Ella se limitó a alzar una ceja y señalar un sobre cuadrado que descansaba sobre la mesa.
-Ahí está la patente de corso, y si no me creen no es mi problema. Llevo casi un cuarto de reloj perdiendo aquí el tiempo.
Yo casi podía percibir el enfado de mi maestro, y eso que no podía verle el rostro. Pero supe que Shaza tenía coraje cuando, lejos de amedrentarse ante su mirada, se la sostuvo hasta que Maese Donovan tomó asiento. Lo imité poco después y solo entonces ella dejó la novela y sacó los papeles del sobre. Yo nunca había visto una patente de cerca, lo admito, pero el documento era claramente ostentoso y muy del gusto del actual monarca, eso si podía creerme los rumores que circulaban por los caminos. Yo no alcanzaba a leerlo, solo a ver la tinta, la firma y el sello, pero a mi maestro le debió parecer auténtica porque se la devolvió a Dahen y apoyó los codos sobre la mesa.

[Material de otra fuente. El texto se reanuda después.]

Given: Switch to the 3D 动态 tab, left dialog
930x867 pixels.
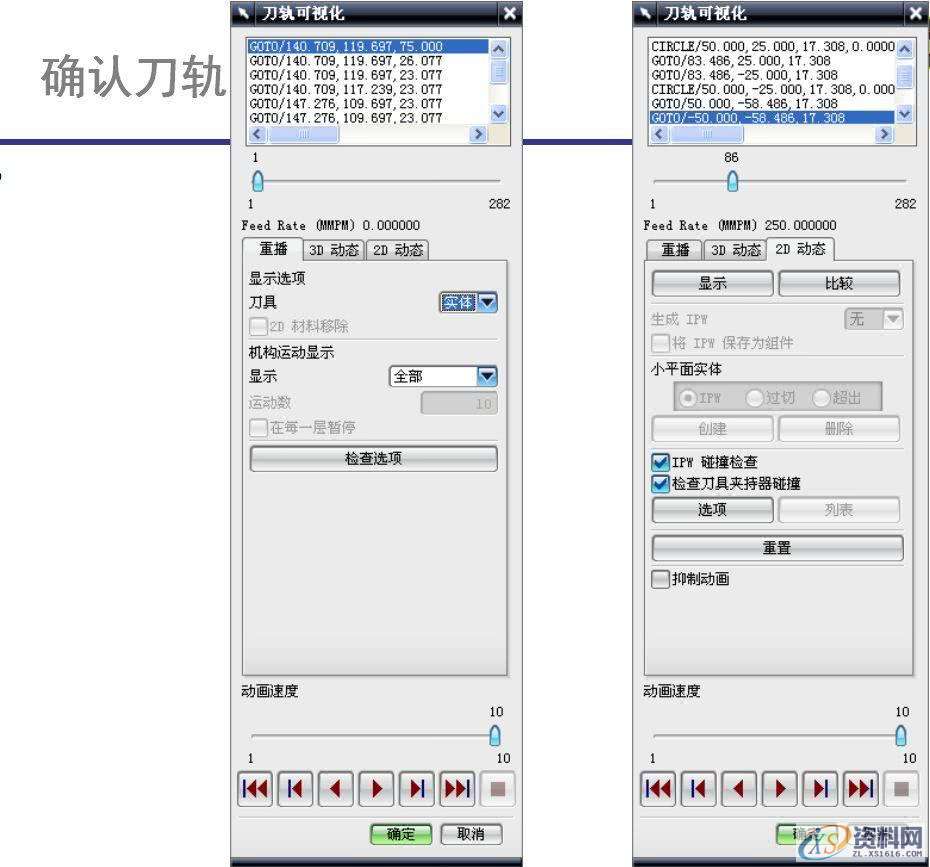Looking at the screenshot, I should point(336,250).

-Yo y mi aprendiz tenemos que llegar a la capital antes del equinocio. Imagino que en la oficina de postas la habrán puesto al día. Si esto es una broma, llegará a ojos del monarca. -Gruñó.
Ella esbozó una media sonrisa. -¿Eso es todo?
-Eso es todo. ¿Cuándo zarpa el barco?
Mi maestro acalló una tos y estaba en proceso de levantarse cuando Dahen carraspeó.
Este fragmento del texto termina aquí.